◆ **Data supplied**
---*---

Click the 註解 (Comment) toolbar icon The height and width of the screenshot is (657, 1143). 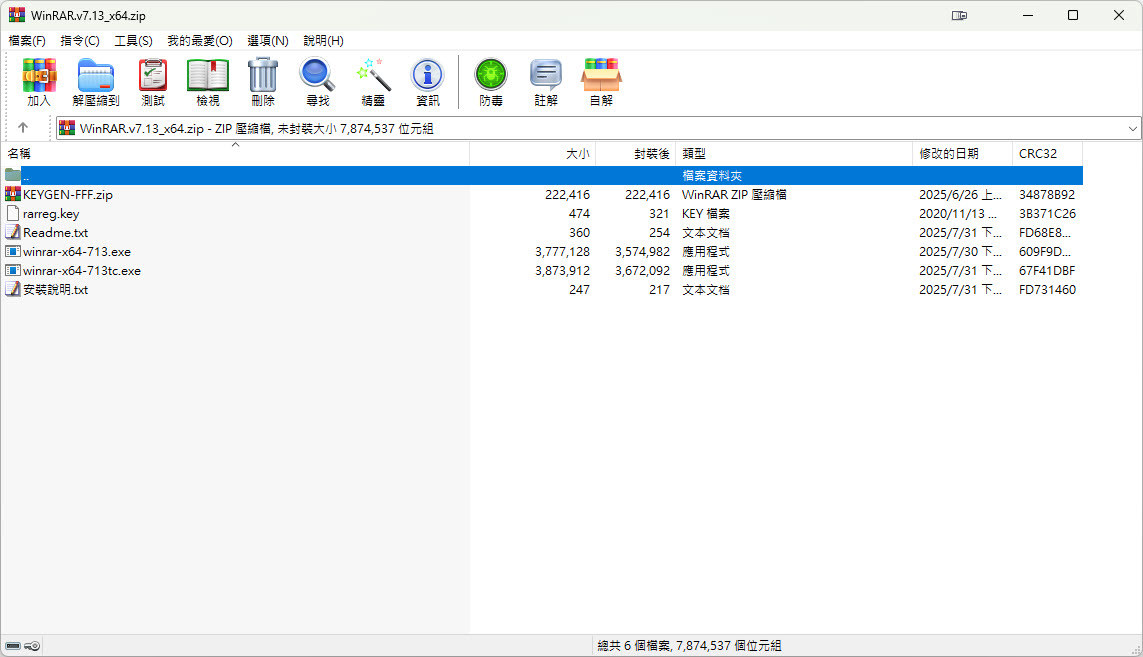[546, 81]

---*---

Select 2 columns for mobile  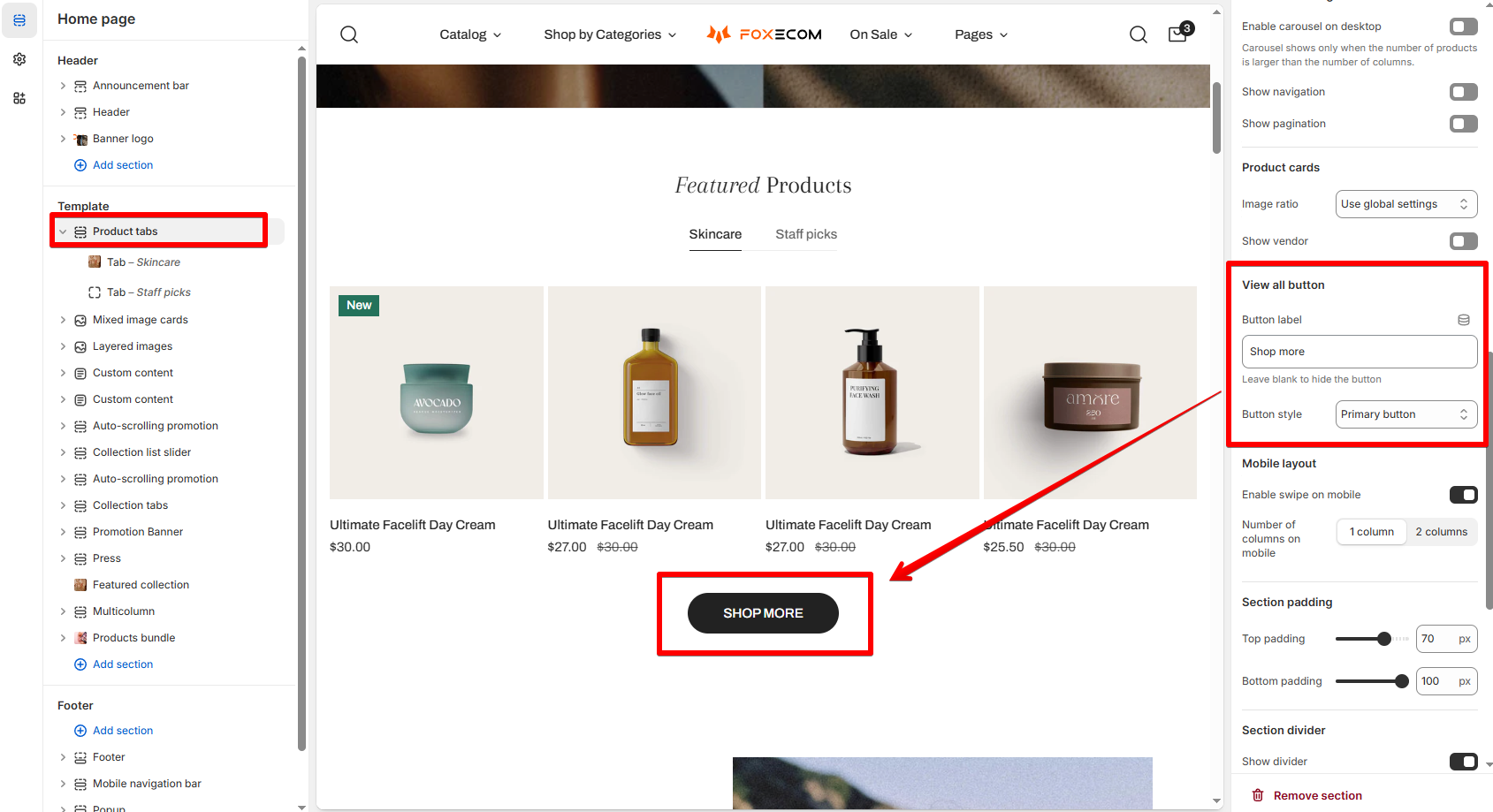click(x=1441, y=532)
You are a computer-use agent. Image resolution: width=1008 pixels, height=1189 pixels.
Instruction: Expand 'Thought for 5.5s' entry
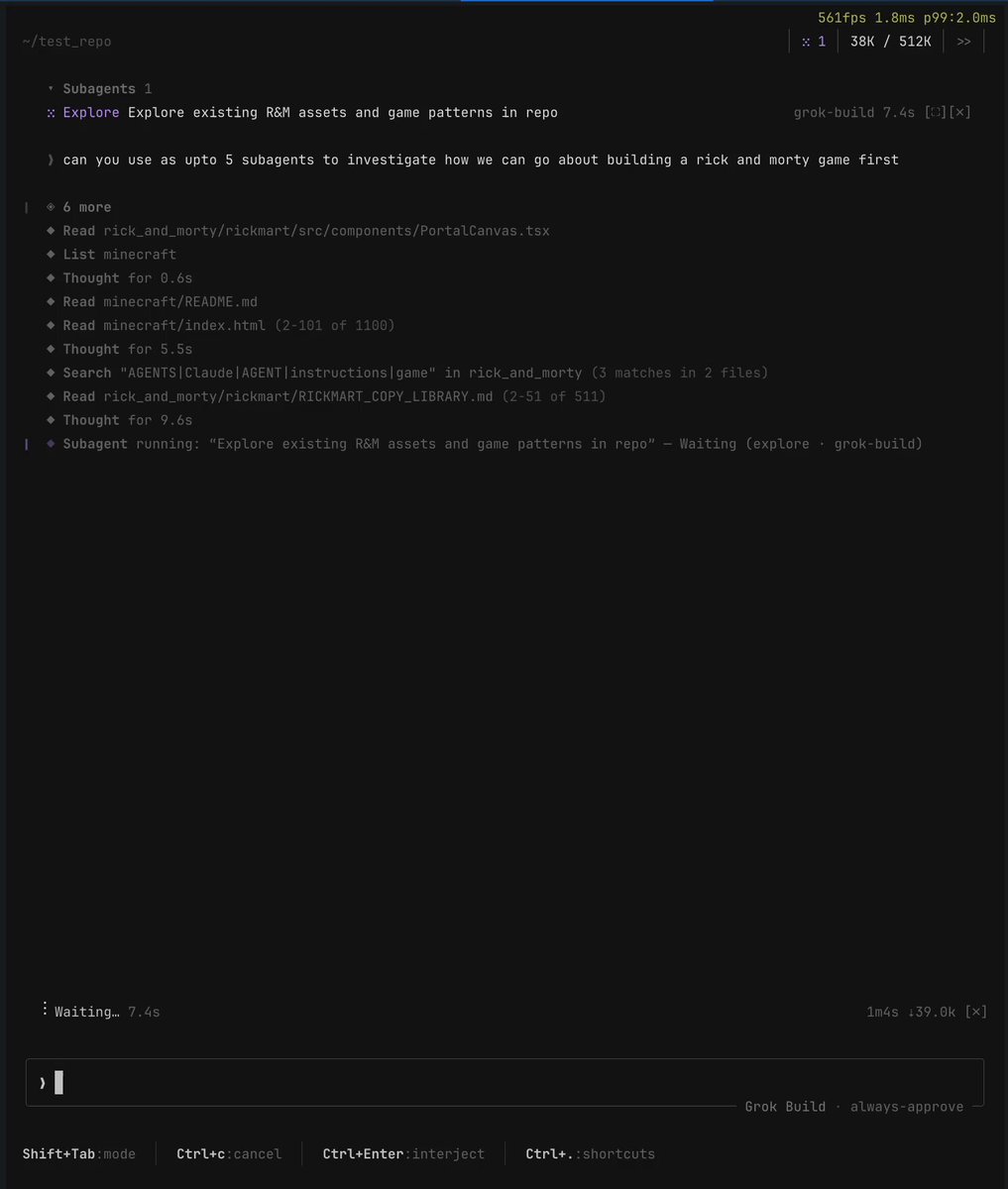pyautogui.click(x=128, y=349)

---*---

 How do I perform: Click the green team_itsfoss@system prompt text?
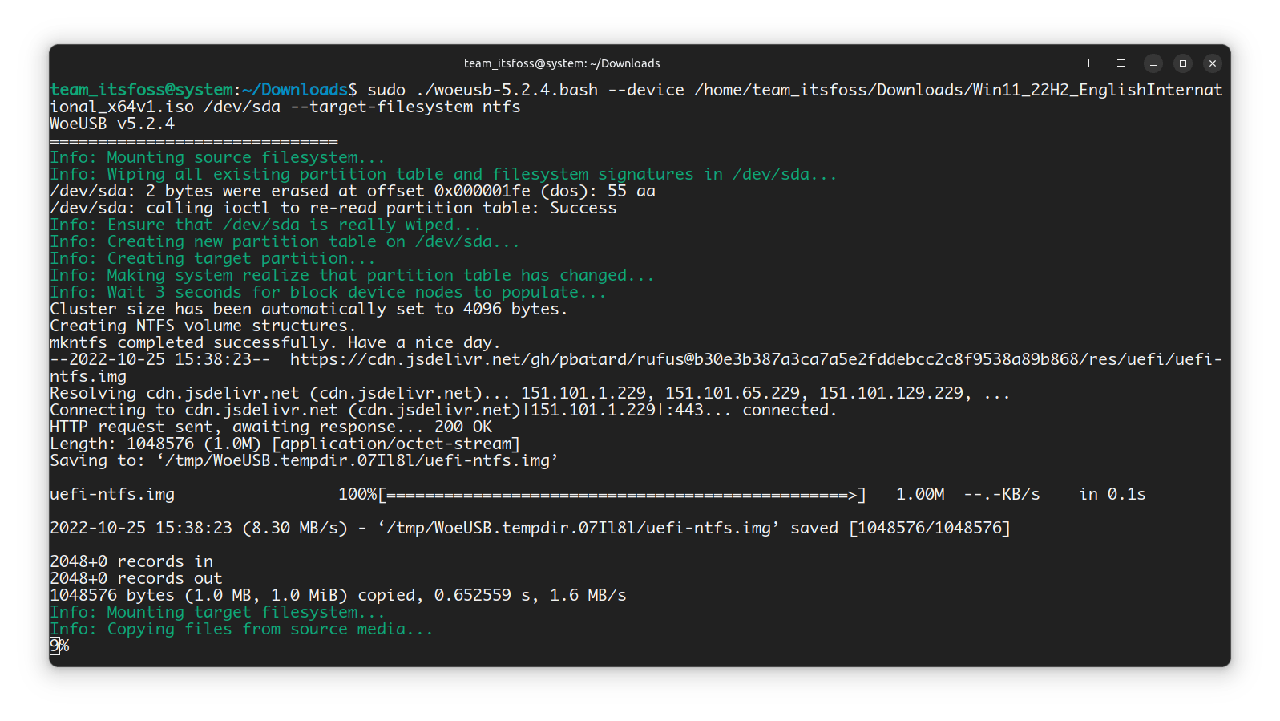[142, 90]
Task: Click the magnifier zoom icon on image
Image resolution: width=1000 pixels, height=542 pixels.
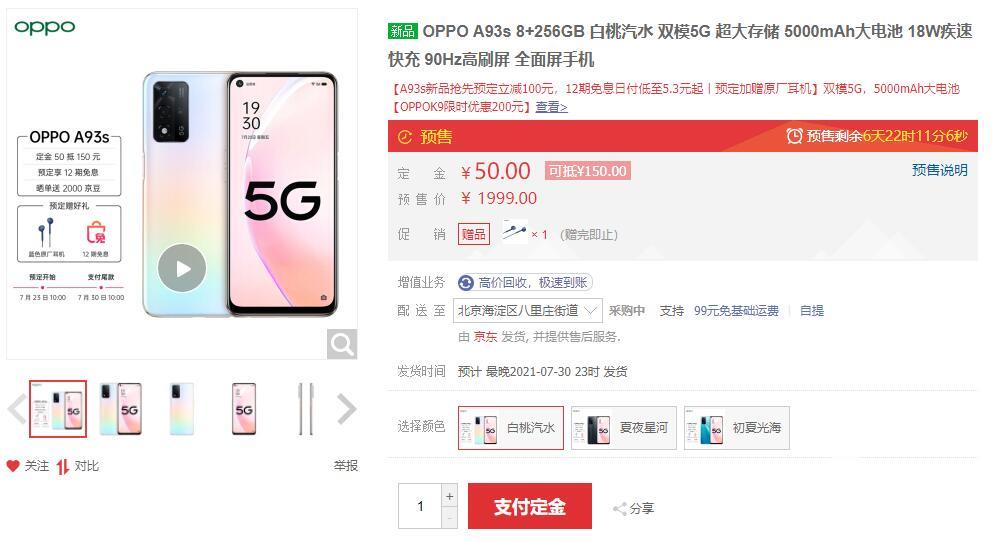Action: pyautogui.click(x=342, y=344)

---*---

How many lines in the data above contain the string "resolution"? Reply with the number alone.

◆ **Written answer**
2